Sunday, 3 March 2013

In the presence of the Almighty and most Holy God

Holy Holy Holy is God Almighty!!!
Jesus Christ is more beautiful and attractive than any person I know. Well, to be honest, He is the perfect man anyway! And to make Him more attractive He grants people the privilege to grow in likeness to Him through the power of His Holy Spirit.
Somehow I got caught in a lei that only through man can we know and grow towards God. This was only partially true, for it is the man Christ alone, and that through His spirit.
I came to know the following to be true: You can not buy or work for the powerful presence of the Holy Spirit. In my proud prejudice I tried to manipulate those men I fell in love with who portrayed Jesus' character. Like the Simon who wanted to buy the power of the Holy Spirit from Peter and John in Acts 8, I tried to buy a second hand relationship with God, and in a way ended up either worshipping that man, or depending on myself. God, in His loving you kindness came to embrace me, sending a crowd of believers praying for me, and revealed the all-so-clear mission of His children that I had to submit under His Holiness.
Submission is never easy, just as Simon cried out to said to Peter and John that they should pray for him, I also pleaded for others to pray with and for me.
The message became clear that I needed to enter into His presence and ask. God hears the cry of His children's hearts and remembers His promises onto them. This became mistakenly clear to me as God reached out to me and continues to grant me the freedom from the bitterness and bondage I was in.
I started by saying that you cannot buy or work for the presence of God, through the power of the Holy Spirit, and I want to proclaim the good news that in being broken and vulnerable in the presence of God and other believers you can receive it. To stay in His presence you only need to love Him, for God said that those who love Him, submit and obey Him, and He comes and lives with them, and never leaves them - John 16.

Saturday, 13 August 2011

Allowing rubbing off for the benefit of maturing


It is time to be honest and vulnerable with you regarding the places and views in my life where I am being showed how unsorted I truly am.

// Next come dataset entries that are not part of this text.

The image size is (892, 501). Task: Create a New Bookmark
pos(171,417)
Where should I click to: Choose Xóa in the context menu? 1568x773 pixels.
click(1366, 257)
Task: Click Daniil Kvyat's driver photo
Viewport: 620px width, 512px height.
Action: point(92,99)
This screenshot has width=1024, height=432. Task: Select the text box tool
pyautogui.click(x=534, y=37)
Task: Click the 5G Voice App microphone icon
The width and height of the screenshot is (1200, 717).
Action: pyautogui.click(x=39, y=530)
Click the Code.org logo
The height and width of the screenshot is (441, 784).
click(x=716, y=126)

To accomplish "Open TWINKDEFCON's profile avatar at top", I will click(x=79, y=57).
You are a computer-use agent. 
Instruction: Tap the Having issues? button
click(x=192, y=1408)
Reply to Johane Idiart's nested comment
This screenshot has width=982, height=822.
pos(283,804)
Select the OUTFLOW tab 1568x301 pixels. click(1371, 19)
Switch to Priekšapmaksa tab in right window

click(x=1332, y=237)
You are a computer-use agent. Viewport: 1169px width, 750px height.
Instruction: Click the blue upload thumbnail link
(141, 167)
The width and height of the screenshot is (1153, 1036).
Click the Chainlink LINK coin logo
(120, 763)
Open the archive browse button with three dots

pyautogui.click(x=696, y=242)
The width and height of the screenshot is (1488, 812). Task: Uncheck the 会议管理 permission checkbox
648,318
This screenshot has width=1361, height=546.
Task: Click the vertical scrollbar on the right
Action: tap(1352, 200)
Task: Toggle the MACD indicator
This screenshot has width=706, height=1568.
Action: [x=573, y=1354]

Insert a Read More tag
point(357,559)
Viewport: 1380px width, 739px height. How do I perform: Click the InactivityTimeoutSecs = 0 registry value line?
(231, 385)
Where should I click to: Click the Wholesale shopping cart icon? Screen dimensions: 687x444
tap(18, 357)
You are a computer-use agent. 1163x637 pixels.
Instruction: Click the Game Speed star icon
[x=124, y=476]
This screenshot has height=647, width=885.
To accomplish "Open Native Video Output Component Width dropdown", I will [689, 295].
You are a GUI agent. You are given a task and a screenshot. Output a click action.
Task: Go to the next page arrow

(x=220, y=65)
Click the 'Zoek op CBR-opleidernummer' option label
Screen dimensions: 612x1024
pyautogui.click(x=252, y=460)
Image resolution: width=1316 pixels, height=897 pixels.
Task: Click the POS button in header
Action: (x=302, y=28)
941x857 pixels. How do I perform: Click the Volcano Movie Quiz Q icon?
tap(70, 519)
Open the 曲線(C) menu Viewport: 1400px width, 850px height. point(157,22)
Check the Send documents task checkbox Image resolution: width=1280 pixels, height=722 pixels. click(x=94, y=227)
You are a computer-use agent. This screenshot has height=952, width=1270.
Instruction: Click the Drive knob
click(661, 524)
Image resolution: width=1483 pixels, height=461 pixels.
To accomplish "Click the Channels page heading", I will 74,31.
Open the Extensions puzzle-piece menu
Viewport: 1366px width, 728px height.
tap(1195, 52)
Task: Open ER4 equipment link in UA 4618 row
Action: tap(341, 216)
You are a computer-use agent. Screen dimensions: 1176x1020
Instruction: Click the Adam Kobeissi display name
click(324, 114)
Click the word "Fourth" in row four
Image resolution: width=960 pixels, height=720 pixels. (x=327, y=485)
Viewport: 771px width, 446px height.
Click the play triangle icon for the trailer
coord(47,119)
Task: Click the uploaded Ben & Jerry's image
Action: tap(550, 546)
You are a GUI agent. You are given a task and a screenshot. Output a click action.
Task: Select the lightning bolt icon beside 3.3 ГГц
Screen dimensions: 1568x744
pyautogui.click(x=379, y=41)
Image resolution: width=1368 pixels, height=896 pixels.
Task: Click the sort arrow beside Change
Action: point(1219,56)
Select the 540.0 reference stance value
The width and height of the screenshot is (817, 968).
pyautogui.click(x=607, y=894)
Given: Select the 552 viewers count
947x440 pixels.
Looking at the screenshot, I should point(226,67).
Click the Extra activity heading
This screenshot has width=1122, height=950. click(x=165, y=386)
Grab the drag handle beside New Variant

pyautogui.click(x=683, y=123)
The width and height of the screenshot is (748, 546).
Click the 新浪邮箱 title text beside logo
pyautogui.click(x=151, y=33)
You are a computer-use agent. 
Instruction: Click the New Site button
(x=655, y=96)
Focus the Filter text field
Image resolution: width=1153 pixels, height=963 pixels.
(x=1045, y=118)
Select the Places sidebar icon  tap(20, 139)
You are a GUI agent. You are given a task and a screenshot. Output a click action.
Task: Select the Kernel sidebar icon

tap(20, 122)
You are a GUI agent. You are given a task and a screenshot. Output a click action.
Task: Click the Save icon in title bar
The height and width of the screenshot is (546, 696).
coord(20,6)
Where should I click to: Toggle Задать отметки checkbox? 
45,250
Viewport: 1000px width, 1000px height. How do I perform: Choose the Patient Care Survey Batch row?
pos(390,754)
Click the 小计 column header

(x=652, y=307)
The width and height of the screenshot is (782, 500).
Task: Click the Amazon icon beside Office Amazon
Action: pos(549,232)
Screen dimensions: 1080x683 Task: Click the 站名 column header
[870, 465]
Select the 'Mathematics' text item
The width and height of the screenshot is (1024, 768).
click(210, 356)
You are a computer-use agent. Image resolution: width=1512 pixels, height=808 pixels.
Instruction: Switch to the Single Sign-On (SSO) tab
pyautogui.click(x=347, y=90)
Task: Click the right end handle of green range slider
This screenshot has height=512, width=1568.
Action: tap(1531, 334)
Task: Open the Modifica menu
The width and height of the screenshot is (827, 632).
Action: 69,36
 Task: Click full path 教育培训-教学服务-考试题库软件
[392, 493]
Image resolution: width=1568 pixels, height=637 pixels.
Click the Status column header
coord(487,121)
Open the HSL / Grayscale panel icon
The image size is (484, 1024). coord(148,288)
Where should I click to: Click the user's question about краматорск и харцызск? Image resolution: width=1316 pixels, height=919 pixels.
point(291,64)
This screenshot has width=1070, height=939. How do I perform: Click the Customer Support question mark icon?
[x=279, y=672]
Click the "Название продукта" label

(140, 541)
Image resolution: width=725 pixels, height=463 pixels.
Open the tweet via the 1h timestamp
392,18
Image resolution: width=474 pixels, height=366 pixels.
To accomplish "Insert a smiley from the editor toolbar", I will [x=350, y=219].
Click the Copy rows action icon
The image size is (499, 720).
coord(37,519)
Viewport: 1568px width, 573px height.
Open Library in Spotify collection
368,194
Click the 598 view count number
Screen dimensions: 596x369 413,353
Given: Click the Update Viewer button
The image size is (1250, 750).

One of the most influential and valuable people in my life is a friend who sets out to challenge others on what they believe and how their faith gets hands and feet.  This friend has been rubbing off on me to.

One of the things he pointed out regarding community and fellowship is the difference between together and next to.  When looking at toddlers playing, you will notice the difference between playing next to each other in relation to playing together.  I can definitely relate to this as I tend to life next to others.  I live my life detached from others.  This in effect leaves me lonely, and in truth nullifies what I call relationship with others, and what it truly is.   

Setting out at the beginning of this year to try to live and understand the meaning of relationship, my worldly logic had to change to see what it means.  Only the logic of Christ can show the true meaning when put to practice.  To not only be changed by His truth, but also by the people He sets up in our lives to influence us.  The brutality of my honesty in a gathering a while back revealed my own faulty views. I confessed that I do not like others rubbing off on me.  You can imagine my surprise then I found this view horribly skewed.  In my ignorant selfish practises, I robbed myself and others of much needed community.

If the best thing for me is God, and the best thing for you is God, and He askes us to love others as we loves ourselves, then our faith becomes priority to be shared and sculpted by others.  I find stories of faith and life extremely interesting, and I value the sharing of these stories greatly.  Therefor, the question puzzling me is the true value of these stories if it does not change us, bring us closer in relationship and build unity in love to become the faithfully mature bride.